Question

Vector A has a magnitude of 8.0 m and points east, vector B has a magnitude of 6.0 m and points north and vector C has a magnitude of 5.0 m and points west.The resultant vector A + B + C is given by: A) 6.7 m at an angle 63° east of north. B) 2.0 m at an angle 63° north of east. C) 3.8 m at an angle 67° north of east D) 2.0 m at an angle 63° east of north.
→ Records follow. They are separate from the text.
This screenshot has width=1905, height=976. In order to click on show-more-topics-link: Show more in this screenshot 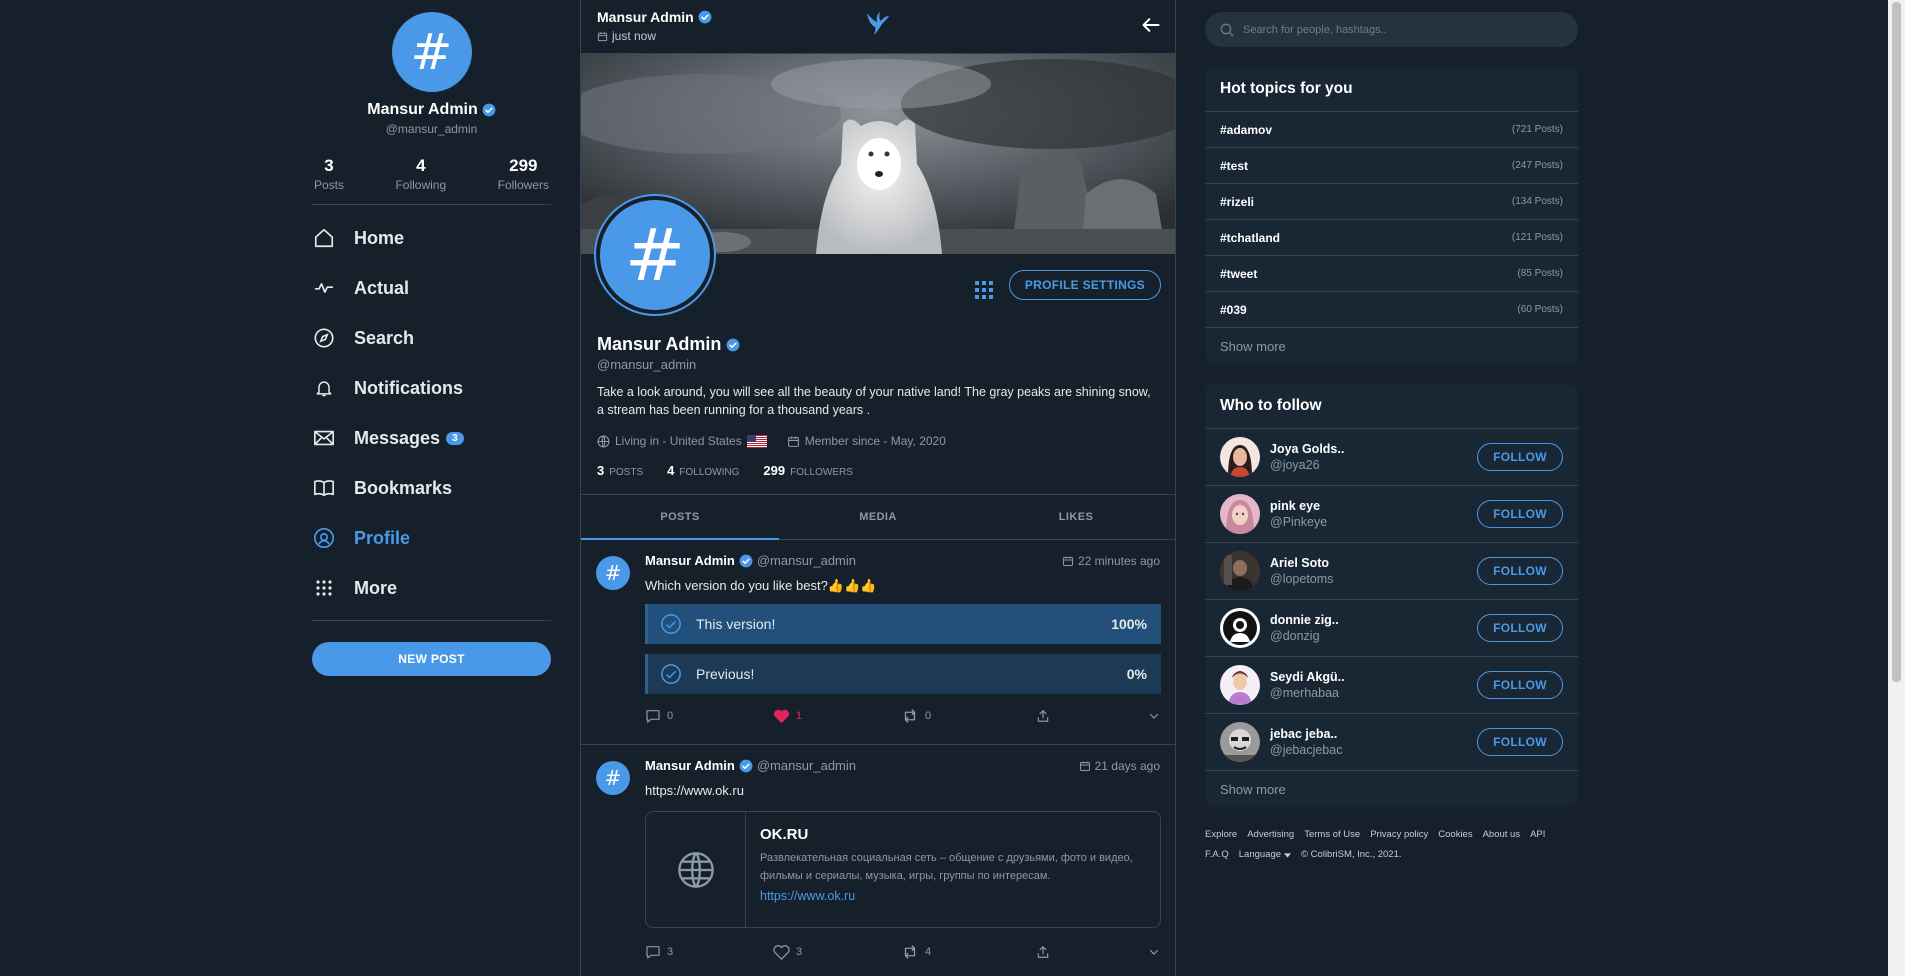, I will do `click(1392, 346)`.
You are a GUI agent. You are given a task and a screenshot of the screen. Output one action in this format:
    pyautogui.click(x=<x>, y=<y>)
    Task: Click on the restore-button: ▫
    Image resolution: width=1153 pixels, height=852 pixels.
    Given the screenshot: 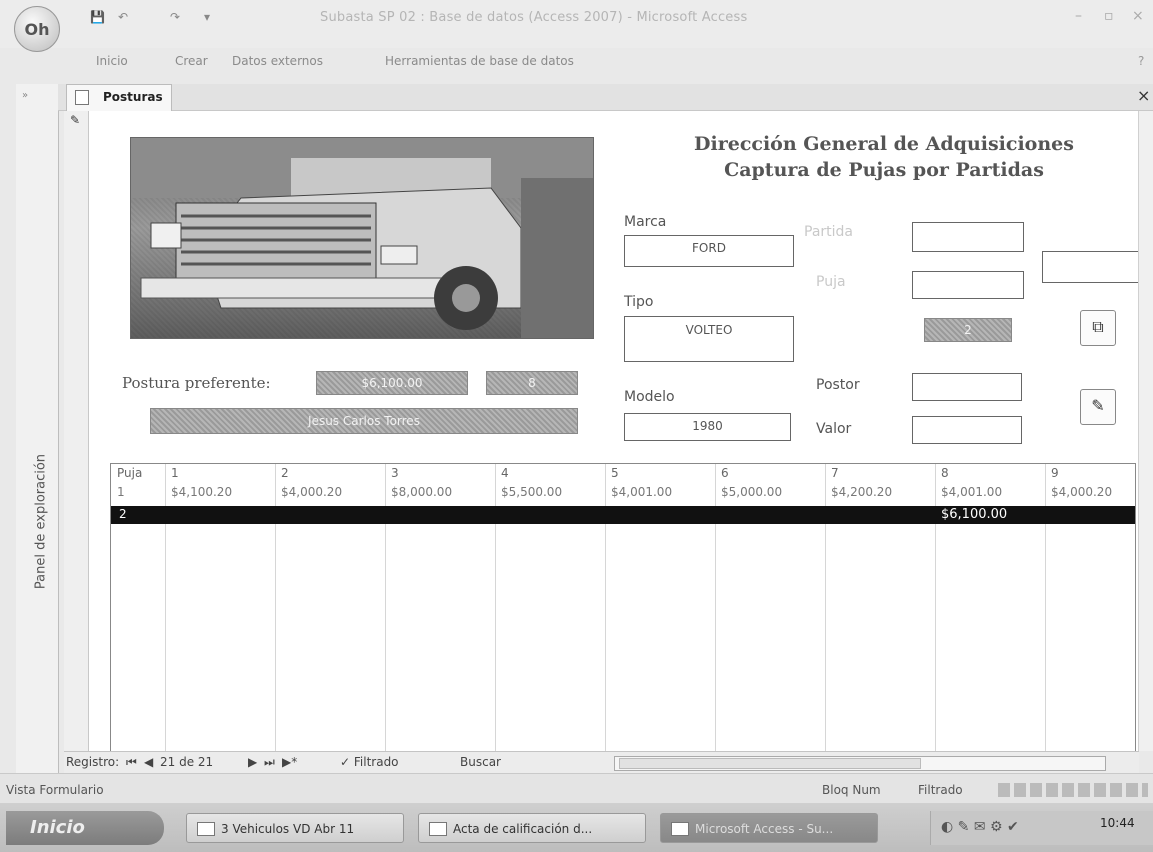 What is the action you would take?
    pyautogui.click(x=1109, y=16)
E) 6.7 m at an angle 63° north of east.

Answer 1

Answer:

The answer is E) 6.7m at an angle 63° north of east

Explanation:

We begin by writing out our given vectors A,B and C in their respective rectangular Cartesian coordinate form. which are given as A=8i, B=6j and C= -5j (negative because it points towards west which is towards the left which is taken as the negative direction).Now we simply add all three to obtain our final vector given by,

$V=A+B+C\\V=8i + 6j - 5i\\V=3i + 6j$

In the last step we just added the like components. Now we will have to calculate the magnitude and angle of V(with respect of the east direction), which is given by,

$|V| = \sqrt{3^2 + 6^2} =6.7m\\\\\alpha =tan^{-1} (6/3)=tan^{-1} (2) = 63.4$

the angle alpha is always calculated with respect to the horizontal positive axis, and since both components of the vector are positive the vector lies in the first quadrant. Hence the 63° angle north of east is justified. The term north of east means the angle formed in moving from east towards the north that is from the positive horizontal axis to the positive vertical axis.